[Saved entries]
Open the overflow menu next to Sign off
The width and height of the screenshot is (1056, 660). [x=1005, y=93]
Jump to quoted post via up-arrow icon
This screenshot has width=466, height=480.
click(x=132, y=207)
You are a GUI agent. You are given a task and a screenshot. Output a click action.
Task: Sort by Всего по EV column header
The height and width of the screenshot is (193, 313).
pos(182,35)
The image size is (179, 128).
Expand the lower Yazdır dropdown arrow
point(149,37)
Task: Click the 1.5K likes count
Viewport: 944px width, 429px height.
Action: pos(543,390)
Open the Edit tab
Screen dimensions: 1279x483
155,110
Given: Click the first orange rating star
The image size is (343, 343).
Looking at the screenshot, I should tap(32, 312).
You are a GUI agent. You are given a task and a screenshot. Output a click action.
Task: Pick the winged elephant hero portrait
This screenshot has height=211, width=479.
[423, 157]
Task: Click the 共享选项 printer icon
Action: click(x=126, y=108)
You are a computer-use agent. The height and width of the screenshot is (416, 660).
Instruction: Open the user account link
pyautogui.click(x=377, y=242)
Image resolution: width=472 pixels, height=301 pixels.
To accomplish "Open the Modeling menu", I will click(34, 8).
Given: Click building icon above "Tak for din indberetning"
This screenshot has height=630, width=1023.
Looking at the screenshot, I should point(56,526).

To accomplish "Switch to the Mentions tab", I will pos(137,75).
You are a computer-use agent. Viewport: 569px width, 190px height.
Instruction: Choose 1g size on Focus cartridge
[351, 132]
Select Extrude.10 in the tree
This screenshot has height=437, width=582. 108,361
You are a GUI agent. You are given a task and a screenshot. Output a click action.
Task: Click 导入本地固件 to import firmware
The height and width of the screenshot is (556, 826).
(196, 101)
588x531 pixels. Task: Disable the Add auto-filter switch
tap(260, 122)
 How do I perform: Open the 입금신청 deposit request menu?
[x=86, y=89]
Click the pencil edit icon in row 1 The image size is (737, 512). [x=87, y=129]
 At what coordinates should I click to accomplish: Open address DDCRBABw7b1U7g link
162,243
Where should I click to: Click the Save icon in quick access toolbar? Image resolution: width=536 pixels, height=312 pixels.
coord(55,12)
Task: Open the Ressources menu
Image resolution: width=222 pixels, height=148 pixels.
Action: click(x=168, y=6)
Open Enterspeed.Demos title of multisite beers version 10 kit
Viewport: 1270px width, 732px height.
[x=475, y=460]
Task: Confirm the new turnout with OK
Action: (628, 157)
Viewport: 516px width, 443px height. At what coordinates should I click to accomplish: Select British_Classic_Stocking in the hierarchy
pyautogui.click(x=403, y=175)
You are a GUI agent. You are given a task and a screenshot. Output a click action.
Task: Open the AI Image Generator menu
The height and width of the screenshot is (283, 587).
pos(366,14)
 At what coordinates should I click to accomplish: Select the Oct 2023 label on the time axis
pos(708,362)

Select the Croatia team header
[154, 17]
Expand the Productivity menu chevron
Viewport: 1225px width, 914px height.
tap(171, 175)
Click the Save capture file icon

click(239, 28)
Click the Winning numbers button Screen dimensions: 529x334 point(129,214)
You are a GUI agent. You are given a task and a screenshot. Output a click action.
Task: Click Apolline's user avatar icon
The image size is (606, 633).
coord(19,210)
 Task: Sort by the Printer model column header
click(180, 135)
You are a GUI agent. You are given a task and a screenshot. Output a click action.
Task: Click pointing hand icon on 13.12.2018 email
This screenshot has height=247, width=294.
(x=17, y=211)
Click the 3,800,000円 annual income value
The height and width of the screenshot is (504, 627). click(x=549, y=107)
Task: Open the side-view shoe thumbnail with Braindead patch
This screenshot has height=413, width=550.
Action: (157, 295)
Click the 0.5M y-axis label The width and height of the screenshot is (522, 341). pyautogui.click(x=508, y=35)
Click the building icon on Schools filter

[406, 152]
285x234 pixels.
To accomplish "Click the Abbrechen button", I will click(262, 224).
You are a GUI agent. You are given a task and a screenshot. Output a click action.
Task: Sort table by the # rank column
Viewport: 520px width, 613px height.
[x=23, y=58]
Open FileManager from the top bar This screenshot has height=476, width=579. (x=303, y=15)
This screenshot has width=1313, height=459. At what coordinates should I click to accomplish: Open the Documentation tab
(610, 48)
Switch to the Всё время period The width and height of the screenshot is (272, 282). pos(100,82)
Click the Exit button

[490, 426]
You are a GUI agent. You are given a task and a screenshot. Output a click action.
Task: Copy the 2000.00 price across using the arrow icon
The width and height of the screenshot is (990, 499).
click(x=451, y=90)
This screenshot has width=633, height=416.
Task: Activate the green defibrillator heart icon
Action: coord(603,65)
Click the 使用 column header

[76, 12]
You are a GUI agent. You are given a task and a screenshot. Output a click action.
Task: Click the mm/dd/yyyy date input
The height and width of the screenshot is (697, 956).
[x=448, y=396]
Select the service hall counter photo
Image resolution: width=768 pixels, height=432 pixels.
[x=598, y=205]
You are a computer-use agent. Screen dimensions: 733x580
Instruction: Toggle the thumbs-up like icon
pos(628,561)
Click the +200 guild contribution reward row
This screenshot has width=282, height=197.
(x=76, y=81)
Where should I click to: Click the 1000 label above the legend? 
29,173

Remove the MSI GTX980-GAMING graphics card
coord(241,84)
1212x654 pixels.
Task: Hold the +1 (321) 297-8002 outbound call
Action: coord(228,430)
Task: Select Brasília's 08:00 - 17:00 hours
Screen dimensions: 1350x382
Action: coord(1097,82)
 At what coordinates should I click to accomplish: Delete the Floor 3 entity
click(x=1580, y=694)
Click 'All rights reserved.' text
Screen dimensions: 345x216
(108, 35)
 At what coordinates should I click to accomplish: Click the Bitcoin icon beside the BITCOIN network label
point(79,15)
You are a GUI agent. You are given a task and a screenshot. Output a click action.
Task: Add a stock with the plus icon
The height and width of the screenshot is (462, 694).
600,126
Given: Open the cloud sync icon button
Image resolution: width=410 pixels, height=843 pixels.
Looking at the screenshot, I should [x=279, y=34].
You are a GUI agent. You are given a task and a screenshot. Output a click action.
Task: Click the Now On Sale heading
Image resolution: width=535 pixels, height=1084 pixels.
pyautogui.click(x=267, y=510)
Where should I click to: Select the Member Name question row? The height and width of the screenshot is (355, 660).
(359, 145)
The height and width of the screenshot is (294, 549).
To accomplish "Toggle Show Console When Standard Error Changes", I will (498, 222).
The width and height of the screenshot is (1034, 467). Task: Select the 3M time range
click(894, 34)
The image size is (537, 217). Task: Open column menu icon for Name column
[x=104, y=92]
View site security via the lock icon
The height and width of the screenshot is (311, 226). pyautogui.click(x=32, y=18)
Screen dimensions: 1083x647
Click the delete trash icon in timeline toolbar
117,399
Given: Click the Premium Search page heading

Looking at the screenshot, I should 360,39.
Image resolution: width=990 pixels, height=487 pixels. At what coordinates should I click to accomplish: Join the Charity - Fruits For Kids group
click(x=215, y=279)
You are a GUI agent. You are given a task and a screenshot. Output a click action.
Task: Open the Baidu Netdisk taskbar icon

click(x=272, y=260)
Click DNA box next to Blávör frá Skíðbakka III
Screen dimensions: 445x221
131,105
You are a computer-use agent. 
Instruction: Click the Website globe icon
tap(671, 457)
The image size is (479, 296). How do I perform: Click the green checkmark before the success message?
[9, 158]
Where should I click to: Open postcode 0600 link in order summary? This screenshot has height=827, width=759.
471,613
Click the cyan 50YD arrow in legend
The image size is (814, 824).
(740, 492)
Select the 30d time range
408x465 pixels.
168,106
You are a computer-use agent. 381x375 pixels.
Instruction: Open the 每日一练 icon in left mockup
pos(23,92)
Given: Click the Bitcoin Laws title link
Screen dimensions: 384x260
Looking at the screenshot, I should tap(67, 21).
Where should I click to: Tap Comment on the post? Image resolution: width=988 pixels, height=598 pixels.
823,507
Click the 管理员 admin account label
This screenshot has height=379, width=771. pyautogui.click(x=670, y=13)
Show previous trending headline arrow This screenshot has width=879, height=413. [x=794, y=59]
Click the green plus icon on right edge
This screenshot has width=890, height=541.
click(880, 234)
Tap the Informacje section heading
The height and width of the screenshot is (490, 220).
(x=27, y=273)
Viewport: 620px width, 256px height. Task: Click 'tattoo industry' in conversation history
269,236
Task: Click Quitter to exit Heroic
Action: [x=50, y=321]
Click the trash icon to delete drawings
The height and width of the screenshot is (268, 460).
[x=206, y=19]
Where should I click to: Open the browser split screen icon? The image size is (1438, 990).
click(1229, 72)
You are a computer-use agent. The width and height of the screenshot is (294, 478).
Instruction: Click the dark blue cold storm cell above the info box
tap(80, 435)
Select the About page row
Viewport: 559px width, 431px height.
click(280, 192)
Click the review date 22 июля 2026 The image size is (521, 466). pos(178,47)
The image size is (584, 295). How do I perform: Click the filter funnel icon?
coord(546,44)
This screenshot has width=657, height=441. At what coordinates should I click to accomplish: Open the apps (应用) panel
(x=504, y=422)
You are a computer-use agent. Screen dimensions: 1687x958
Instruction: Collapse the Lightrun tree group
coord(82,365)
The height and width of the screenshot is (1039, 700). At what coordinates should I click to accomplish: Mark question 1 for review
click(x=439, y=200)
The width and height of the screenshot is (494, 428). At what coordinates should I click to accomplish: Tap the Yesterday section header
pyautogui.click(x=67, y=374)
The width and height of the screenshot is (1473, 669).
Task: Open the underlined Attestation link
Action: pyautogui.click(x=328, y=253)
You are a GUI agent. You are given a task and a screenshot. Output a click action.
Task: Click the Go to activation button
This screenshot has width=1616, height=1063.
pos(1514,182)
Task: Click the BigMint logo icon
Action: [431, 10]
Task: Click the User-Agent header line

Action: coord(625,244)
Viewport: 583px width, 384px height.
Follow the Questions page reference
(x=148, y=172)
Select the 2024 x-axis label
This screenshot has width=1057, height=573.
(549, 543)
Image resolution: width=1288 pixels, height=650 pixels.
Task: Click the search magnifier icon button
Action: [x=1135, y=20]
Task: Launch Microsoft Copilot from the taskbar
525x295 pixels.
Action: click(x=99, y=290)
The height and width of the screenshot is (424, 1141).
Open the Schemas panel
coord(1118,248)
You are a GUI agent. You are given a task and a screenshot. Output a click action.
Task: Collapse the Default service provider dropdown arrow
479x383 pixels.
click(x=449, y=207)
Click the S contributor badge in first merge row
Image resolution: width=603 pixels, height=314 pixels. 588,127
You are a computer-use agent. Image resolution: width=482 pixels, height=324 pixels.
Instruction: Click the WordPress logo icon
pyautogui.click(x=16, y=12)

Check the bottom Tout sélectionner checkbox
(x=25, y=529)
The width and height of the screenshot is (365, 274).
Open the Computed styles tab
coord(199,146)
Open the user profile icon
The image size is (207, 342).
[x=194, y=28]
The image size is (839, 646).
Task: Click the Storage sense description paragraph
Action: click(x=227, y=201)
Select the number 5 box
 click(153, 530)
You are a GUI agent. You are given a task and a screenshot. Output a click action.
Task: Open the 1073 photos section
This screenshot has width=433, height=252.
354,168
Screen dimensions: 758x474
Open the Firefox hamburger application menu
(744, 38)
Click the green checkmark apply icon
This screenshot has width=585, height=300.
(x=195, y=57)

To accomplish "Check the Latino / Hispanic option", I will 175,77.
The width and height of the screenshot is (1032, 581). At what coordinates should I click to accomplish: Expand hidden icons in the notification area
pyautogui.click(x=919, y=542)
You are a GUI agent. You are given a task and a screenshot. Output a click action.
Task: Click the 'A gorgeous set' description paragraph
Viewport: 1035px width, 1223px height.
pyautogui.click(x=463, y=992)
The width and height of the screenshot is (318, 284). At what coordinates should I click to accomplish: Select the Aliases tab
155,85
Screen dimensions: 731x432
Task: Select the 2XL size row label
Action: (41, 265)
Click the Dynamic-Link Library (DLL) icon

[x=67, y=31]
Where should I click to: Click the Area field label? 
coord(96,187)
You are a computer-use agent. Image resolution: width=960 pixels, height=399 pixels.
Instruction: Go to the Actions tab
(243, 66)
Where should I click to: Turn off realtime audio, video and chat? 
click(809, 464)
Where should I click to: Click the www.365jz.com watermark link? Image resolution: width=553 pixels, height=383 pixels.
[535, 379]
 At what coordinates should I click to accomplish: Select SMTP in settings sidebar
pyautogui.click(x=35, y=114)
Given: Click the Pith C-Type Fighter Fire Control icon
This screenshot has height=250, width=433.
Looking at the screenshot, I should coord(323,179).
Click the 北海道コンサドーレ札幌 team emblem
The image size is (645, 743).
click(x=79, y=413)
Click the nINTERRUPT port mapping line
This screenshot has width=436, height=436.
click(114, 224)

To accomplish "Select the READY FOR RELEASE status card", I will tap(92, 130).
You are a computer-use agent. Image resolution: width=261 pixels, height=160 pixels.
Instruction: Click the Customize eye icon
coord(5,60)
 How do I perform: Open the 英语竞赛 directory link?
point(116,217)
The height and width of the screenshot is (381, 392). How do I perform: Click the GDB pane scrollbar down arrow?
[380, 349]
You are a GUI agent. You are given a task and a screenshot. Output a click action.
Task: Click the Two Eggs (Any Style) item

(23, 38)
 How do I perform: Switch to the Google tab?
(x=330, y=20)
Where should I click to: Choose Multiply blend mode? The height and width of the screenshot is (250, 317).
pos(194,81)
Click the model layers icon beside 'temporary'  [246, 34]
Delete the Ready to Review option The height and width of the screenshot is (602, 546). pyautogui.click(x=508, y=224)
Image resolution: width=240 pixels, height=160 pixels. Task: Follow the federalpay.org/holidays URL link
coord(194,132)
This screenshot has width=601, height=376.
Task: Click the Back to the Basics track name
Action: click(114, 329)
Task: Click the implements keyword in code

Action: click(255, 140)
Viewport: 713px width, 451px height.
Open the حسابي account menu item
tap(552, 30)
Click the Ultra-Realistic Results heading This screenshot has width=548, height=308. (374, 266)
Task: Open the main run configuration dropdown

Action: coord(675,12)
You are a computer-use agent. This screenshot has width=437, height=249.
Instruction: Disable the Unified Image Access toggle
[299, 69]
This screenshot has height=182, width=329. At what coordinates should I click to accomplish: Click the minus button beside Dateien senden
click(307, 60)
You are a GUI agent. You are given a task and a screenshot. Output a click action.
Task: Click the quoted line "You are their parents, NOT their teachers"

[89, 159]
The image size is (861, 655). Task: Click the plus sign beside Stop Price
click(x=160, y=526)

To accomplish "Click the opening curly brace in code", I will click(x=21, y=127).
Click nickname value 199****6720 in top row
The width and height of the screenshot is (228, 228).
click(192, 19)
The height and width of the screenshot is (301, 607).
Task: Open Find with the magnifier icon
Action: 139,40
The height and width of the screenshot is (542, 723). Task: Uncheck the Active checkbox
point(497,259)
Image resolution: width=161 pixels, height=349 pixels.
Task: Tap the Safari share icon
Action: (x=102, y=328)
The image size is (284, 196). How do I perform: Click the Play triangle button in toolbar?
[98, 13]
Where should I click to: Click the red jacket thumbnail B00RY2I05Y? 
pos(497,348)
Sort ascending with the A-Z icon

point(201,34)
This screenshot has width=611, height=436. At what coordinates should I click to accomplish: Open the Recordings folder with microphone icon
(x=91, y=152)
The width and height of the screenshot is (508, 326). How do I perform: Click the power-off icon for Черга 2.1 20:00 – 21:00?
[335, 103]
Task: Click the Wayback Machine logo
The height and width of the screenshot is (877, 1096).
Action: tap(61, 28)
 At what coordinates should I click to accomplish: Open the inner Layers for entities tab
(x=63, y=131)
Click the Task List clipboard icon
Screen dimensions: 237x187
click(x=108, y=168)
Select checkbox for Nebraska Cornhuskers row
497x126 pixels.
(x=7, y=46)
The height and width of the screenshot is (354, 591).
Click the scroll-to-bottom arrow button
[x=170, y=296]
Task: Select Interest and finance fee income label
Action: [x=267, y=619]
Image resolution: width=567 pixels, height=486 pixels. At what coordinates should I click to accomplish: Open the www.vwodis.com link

## How to complete this task
Show all lines above holding the word "option".

## Exercise result
To accomplish "Check the Latino / Hispanic option", I will 175,77.
Delete the Ready to Review option The height and width of the screenshot is (602, 546). pyautogui.click(x=508, y=224)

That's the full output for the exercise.